(Exercise goal): Copy the items from the line containing "Screen dimensions: 1295x924" through the last line of the items, both ends included.

(Data supplied):
-.-.-
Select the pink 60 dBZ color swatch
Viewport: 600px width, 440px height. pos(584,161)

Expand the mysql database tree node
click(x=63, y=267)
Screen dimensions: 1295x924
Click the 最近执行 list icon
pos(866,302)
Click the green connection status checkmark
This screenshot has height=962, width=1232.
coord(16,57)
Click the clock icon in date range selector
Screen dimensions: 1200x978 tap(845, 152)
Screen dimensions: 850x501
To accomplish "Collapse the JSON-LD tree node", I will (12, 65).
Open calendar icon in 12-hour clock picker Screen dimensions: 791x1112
-.-.-
(Completed exercise):
Screen dimensions: 1295x924
Click the 最近执行 list icon
pos(866,302)
Click the green connection status checkmark
This screenshot has height=962, width=1232.
coord(16,57)
Click the clock icon in date range selector
Screen dimensions: 1200x978 tap(845, 152)
Screen dimensions: 850x501
To accomplish "Collapse the JSON-LD tree node", I will (12, 65).
Open calendar icon in 12-hour clock picker Screen dimensions: 791x1112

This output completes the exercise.